Jacobsen: Wir wollen Veszprém so lange wie möglich ärgern, mit Platz eins in der Vorrunde könnte der Weg nach Köln schließlich etwas leichter werden. Aber in dieser Gruppe wird es zunächst darauf ankommen, sich überhaupt für das Achtelfinale zu qualifizieren. Da müssen wir höllisch aufpassen.

Die Löwen können sich in der Königsklasse auf viele routinierte Spieler verlassen. Wie sehen sie aber die Rolle ihrer Youngster wie Mads Mensah Larsen, Harald Reinkind oder Tim Suton? Werden auch sie ausreichend Erfahrungen sammeln können?

Jacobsen: Mit der zunehmenden Belastung werden wir in den kommenden Wochen jeden Spieler brauchen – auch die jungen. Im vergangenen
Jahr hatten die Löwen mit Gorbok, Sesum oder Manojlovic abgeklärte Kräfte auf der Bank, nun haben wir dort drei tolle Talente. Auch die werden ihre Erfahrungen sammeln und sich so weiterentwickeln. Und Mads kennt die Champions League schließlich schon aus Aalborg.

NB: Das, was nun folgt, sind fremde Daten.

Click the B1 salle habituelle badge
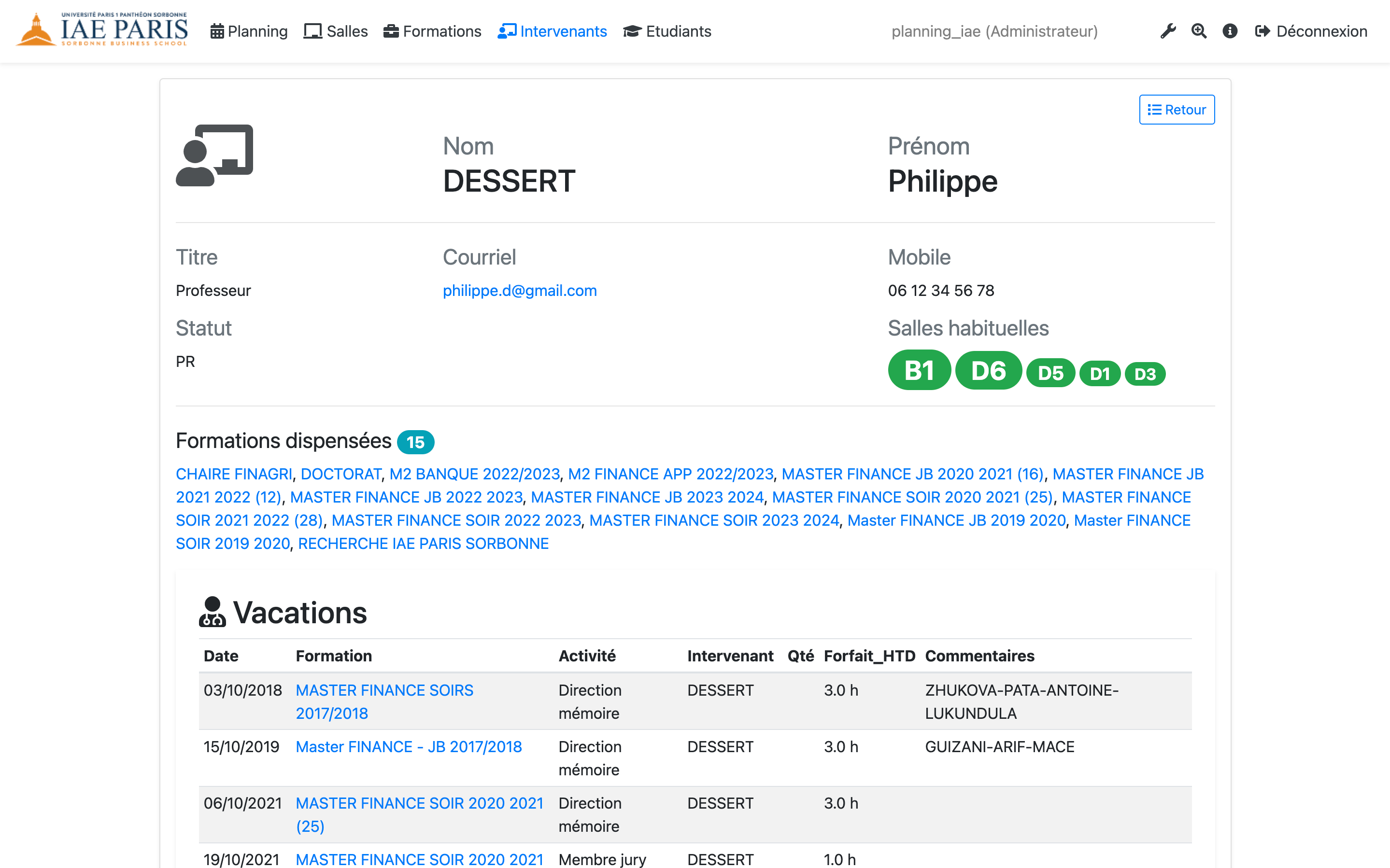The height and width of the screenshot is (868, 1390). [918, 371]
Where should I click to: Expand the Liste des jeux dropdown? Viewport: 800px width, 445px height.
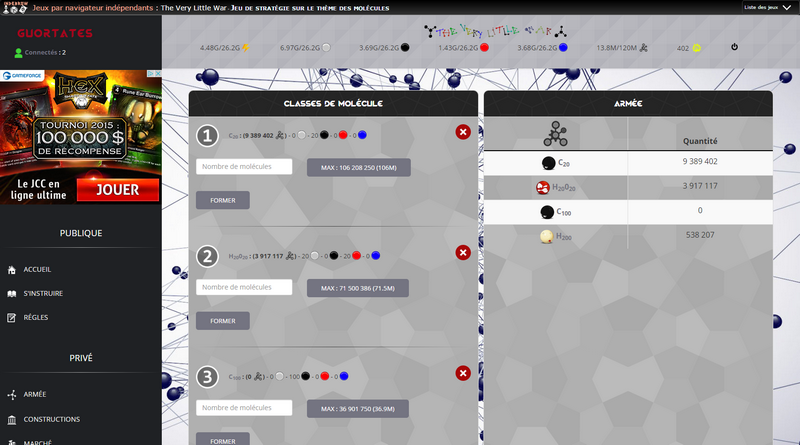pos(767,7)
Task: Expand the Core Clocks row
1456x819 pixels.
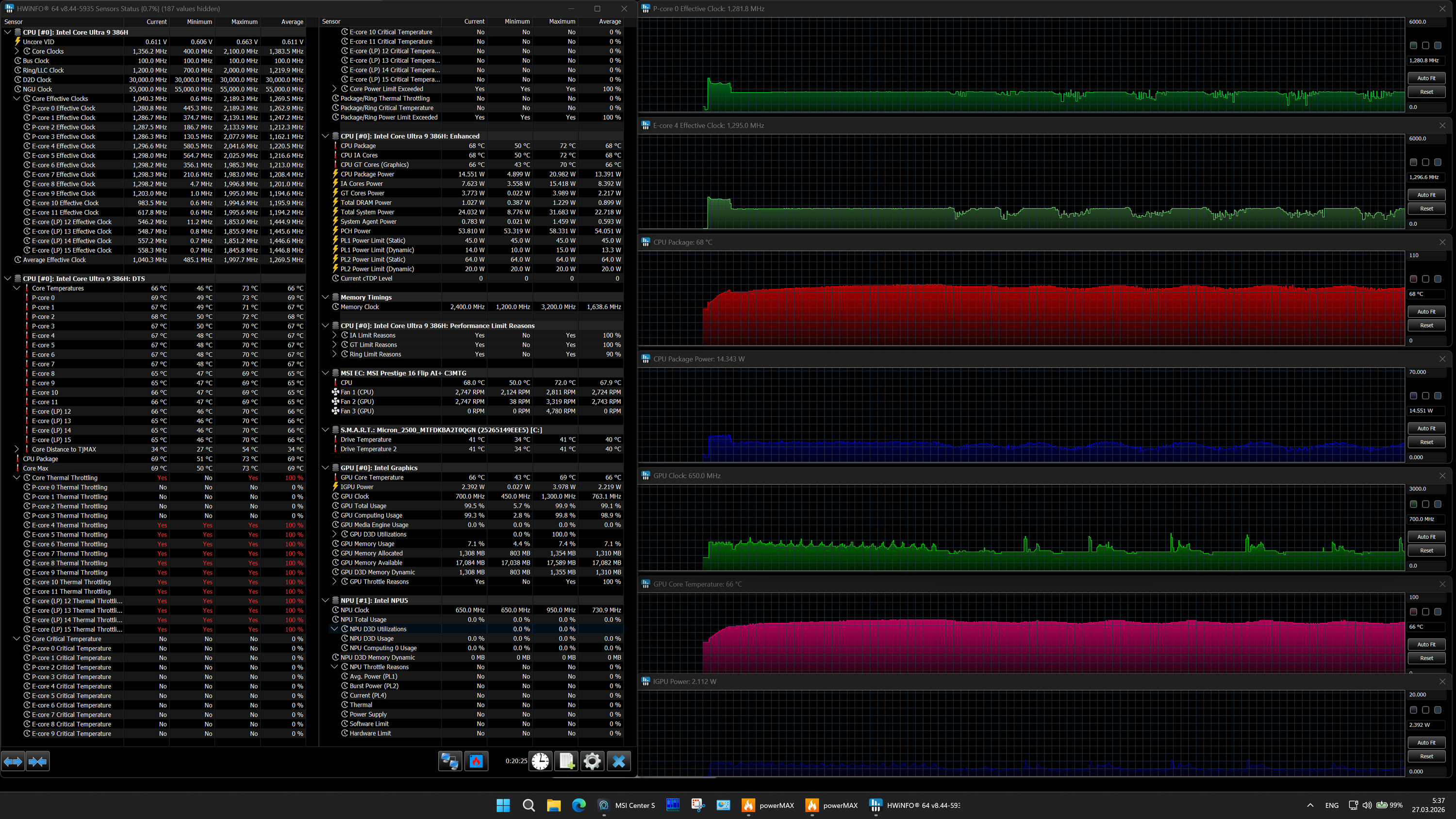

Sie haben einen Wunsch für diese Champions-League-Saison frei? Wären sie mit einem Freifahrtschein nach Köln einverstanden?

Jacobsen: Den würde ich sofort nehmen, aber so wird es wohl nicht kommen. (lacht) Das Final Four ist ein Traum und es ist natürlich immer ein Ziel, in Köln dabei zu sein. Es gibt aber andere Mannschaften, die noch vor uns stehen und andere Möglichkeiten haben. Trotzdem werden wir alles versuchen, um an diesen Teams vorbeizukommen.